Learning Elastic Costs to Shape Monge Displacements
Michal Klein, Aram-Alexandre Pooladian, Pierre Ablin, Eugène Ndiaye, Jonathan Niles-Weed, Marco Cuturi
TL;DR
This work extends optimal transport by introducing elastic costs $h(z)=\tfrac{1}{2}\|z\|^2+\gamma\tau(z)$ to shape Monge map displacements via the proximal operator of $\tau$. It provides a practical route to compute OT maps for any elastic cost using the MBO estimator, and introduces a bilevel learning scheme to infer the regularizer parameter $\theta$ that enforces low-dimensional displacement subspaces.

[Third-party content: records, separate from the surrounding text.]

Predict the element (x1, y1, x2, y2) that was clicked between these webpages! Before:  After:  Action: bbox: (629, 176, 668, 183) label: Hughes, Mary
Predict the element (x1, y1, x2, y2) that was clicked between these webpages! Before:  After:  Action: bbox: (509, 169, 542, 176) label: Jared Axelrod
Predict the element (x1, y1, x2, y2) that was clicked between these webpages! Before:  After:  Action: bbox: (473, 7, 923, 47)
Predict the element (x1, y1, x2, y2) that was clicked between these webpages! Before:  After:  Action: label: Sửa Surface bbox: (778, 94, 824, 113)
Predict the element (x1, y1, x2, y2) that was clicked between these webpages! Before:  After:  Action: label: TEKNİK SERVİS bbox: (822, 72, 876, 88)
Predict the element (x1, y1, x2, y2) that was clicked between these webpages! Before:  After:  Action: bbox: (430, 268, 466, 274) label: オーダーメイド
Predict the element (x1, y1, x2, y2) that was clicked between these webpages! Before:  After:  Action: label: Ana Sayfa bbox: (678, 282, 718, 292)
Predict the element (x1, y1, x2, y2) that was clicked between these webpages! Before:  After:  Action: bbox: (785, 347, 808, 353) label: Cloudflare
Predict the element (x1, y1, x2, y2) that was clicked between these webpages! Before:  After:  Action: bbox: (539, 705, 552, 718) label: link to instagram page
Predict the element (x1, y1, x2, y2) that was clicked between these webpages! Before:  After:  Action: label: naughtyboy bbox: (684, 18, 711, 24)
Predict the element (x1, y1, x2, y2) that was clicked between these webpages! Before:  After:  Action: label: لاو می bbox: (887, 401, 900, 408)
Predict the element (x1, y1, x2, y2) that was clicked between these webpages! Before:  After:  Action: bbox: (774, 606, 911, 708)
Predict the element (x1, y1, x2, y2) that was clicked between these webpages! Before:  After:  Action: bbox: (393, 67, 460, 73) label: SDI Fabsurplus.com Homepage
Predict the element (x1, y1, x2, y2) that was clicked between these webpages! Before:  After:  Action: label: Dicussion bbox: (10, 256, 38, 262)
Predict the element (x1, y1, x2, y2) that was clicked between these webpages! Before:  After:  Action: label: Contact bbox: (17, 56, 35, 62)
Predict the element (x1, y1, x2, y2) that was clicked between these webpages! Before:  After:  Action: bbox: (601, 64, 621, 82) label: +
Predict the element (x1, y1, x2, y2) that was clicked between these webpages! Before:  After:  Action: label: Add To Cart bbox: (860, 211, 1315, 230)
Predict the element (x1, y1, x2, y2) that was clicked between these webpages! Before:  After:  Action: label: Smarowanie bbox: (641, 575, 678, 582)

By focusing on subspace elastic costs $\tau_{A^\perp}$, the authors establish statistical guarantees, connect to the spiked transport model, and show that the effective estimation rate can depend on the subspace dimension rather than the ambient dimension. Through synthetic and single-cell data experiments, they demonstrate ground-truth map generation, subspace recovery, and improved predictive performance when learning displacement structure, highlighting the method's potential for structured OT in high dimensions.
Abstract
Given a source and a target probability measure supported on $\mathbb{R}^d$, the Monge problem asks to find the most efficient way to map one distribution to the other. This efficiency is quantified by defining a \textit{cost} function between source and target data. Such a cost is often set by default in the machine learning literature to the squared-Euclidean distance, $\ell^2_2(\mathbf{x},\mathbf{y})=\tfrac12|\mathbf{x}-\mathbf{y}|_2^2$. Recently, Cuturi et. al '23 highlighted the benefits of using elastic costs, defined through a regularizer $τ$ as $c(\mathbf{x},\mathbf{y})=\ell^2_2(\mathbf{x},\mathbf{y})+τ(\mathbf{x}-\mathbf{y})$. Such costs shape the \textit{displacements} of Monge maps $T$, i.e., the difference between a source point and its image $T(\mathbf{x})-\mathbf{x})$, by giving them a structure that matches that of the proximal operator of $τ$. In this work, we make two important contributions to the study of elastic costs: (i) For any elastic cost, we propose a numerical method to compute Monge maps that are provably optimal. This provides a much-needed routine to create synthetic problems where the ground truth OT map is known, by analogy to the Brenier theorem, which states that the gradient of any convex potential is always a valid Monge map for the $\ell_2^2$ cost; (ii) We propose a loss to \textit{learn} the parameter $θ$ of a parameterized regularizer $τ_θ$, and apply it in the case where $τ_{A}(\mathbf{z})=|A^\perp \mathbf{z}|^2_2$. This regularizer promotes displacements that lie on a low dimensional subspace of $\mathbb{R}^d$, spanned by the $p$ rows of $A\in\mathbb{R}^{p\times d}$.